当時、すでに出版社在庫切れだったところを八重洲ブックセンターに在庫があって購入したものです。

「広辞苑」の編者として知られる著者ですが、キリシタン文学の研究者としても多くの業績を残しています。

本書は大正13年に発行され当時大変な人気となった「南蛮更紗」(現在は東洋文庫)と翌大正14年発行の「南蛮広記」から編集された、昭和28年創元社刊「新編南蛮更紗」の復刊です。

前半はキリシタンにかかわるエッセイ風なもの(主に「南蛮更紗」から)、後半は本格的な研究成果(「南蛮広記」から)を掲載しています。
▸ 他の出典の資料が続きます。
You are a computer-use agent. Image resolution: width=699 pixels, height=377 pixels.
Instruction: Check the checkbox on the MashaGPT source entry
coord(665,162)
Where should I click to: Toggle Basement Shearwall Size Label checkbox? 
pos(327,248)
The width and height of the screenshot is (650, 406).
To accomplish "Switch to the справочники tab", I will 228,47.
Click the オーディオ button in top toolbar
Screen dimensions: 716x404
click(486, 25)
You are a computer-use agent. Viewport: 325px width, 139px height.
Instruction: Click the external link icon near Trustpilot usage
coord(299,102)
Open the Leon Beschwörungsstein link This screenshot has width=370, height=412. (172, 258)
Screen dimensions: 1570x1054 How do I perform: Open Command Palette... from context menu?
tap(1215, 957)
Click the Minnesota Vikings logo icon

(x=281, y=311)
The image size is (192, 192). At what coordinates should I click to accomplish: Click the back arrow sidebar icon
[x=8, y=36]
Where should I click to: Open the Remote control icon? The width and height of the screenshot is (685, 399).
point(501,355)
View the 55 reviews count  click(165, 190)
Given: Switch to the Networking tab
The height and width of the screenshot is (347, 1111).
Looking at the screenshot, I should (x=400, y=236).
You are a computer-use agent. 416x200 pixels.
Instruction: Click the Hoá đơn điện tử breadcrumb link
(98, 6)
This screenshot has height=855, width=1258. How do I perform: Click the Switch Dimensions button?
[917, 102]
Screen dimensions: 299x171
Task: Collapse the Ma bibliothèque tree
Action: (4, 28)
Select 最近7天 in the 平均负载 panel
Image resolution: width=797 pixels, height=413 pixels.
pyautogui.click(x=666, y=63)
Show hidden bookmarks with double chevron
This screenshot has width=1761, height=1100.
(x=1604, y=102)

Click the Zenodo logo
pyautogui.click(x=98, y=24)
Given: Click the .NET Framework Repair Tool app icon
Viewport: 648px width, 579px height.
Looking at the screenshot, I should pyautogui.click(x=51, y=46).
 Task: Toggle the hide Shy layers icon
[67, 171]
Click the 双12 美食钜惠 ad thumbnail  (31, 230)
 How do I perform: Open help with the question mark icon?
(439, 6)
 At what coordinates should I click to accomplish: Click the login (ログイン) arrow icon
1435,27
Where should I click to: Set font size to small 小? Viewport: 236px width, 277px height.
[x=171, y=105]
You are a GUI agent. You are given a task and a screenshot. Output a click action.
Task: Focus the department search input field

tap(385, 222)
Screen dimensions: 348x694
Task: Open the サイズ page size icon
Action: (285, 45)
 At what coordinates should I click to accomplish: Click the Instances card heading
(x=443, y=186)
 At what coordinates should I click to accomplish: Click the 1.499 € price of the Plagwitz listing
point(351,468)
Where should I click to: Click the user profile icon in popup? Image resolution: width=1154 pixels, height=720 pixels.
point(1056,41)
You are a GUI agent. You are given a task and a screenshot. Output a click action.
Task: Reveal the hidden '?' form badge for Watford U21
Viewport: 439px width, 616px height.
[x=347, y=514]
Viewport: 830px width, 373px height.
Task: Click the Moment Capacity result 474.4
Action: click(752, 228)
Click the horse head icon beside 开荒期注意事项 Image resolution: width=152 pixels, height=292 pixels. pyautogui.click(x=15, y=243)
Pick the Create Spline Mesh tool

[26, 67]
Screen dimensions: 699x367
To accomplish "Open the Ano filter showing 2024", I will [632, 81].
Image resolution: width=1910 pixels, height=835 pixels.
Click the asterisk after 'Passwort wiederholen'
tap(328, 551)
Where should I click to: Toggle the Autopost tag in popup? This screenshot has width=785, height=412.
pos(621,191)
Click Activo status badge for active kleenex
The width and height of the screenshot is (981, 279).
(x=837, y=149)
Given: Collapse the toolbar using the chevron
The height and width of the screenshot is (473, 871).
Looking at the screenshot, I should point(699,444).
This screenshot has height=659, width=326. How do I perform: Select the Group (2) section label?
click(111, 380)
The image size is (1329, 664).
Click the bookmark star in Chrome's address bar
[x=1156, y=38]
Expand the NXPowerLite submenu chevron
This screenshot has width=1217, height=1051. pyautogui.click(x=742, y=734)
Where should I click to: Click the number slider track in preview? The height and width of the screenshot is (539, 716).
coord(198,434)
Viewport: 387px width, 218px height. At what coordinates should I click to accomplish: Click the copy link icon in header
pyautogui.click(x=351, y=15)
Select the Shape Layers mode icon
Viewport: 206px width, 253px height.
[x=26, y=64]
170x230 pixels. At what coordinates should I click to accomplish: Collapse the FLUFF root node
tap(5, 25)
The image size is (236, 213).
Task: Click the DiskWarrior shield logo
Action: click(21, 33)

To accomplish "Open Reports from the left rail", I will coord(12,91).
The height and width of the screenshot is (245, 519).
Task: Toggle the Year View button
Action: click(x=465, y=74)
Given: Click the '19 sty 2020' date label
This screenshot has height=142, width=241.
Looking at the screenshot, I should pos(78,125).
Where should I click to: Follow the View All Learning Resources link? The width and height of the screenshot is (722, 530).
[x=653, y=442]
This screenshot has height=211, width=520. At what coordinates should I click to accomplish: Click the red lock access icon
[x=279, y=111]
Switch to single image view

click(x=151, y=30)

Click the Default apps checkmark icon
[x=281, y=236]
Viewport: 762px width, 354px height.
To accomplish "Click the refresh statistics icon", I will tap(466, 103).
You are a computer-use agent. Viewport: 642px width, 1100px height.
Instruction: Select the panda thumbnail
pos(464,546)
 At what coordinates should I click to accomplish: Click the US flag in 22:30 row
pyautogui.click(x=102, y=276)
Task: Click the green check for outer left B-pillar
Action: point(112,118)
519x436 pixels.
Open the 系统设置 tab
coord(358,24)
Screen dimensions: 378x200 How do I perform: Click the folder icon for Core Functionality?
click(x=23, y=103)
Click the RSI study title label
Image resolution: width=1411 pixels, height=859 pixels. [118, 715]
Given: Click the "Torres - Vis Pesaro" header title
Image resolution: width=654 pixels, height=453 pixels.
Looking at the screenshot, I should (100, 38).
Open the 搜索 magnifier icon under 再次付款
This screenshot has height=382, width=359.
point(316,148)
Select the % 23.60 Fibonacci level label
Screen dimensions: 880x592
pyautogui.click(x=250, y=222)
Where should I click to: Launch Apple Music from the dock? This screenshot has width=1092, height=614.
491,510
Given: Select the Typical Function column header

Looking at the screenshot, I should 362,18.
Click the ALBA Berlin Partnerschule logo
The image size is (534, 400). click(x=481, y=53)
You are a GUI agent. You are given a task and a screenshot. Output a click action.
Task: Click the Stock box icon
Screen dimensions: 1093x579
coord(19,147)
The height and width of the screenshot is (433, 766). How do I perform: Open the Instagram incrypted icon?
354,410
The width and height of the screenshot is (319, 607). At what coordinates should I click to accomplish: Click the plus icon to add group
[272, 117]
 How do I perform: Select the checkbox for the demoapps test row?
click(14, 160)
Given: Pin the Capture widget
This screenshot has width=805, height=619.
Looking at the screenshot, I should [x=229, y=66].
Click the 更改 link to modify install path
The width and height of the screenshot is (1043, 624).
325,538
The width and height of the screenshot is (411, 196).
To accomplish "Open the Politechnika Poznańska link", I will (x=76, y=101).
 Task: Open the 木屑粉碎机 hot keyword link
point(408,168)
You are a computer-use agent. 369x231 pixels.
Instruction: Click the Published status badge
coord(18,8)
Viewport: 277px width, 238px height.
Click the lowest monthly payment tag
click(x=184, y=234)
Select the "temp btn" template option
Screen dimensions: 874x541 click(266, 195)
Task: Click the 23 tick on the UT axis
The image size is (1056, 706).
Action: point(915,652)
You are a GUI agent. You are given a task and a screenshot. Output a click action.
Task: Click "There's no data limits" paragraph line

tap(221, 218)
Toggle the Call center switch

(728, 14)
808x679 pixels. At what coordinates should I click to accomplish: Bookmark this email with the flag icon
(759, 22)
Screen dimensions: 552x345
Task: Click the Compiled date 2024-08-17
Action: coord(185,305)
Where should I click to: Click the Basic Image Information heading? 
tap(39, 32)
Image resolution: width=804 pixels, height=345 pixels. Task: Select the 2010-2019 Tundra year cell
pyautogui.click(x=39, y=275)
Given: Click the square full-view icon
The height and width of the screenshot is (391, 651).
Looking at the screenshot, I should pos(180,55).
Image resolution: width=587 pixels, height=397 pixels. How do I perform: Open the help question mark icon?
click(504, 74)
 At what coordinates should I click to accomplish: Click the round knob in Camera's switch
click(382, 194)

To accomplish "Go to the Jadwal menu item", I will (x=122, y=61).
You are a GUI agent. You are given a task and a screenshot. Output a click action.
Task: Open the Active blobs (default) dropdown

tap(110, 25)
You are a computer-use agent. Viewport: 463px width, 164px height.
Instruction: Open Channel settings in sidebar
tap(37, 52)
やはり、気楽に読める前半が楽しめます。京都で発見されたキリシタン墓碑にまつわる話、京都の南蛮寺の在った場所についての推理、南蛮寺の鐘について等、もう80年も前の文章ではありますが、新鮮な興味を与えてくれます。

一方、後半はかなりアカデミックな内容で、気楽に読める訳ではありません。キリシタン版平家物語等のキリシタン文学が紹介されます。キリシタン文学の多くは日本語習得のための教材として編まれたものですが、広く題材をとっていることには驚かされます。

ところで、著者は、本書「南蛮録」の中で、芥川龍之介の「奉教人の死」について、(登場人物名の)「ロオランもあそこはロレンソと云うべき」と指摘しているのですが、芥川はこれを受けて、人物名を「ろおらん」から「ろおれんぞ」に修正したそうです。著者はそれほどまで権威ある存在だったのですね。

最初にも書いたとおり、本書は現在品切れですが、こういう古典を常に読めるようにするのが本来の文庫の役割なはずですが、現在の出版状況下ではやはり難しいのでしょうか(今や、岩波文庫でも、「これが?」と思うようなものが品切れになっていますからね)。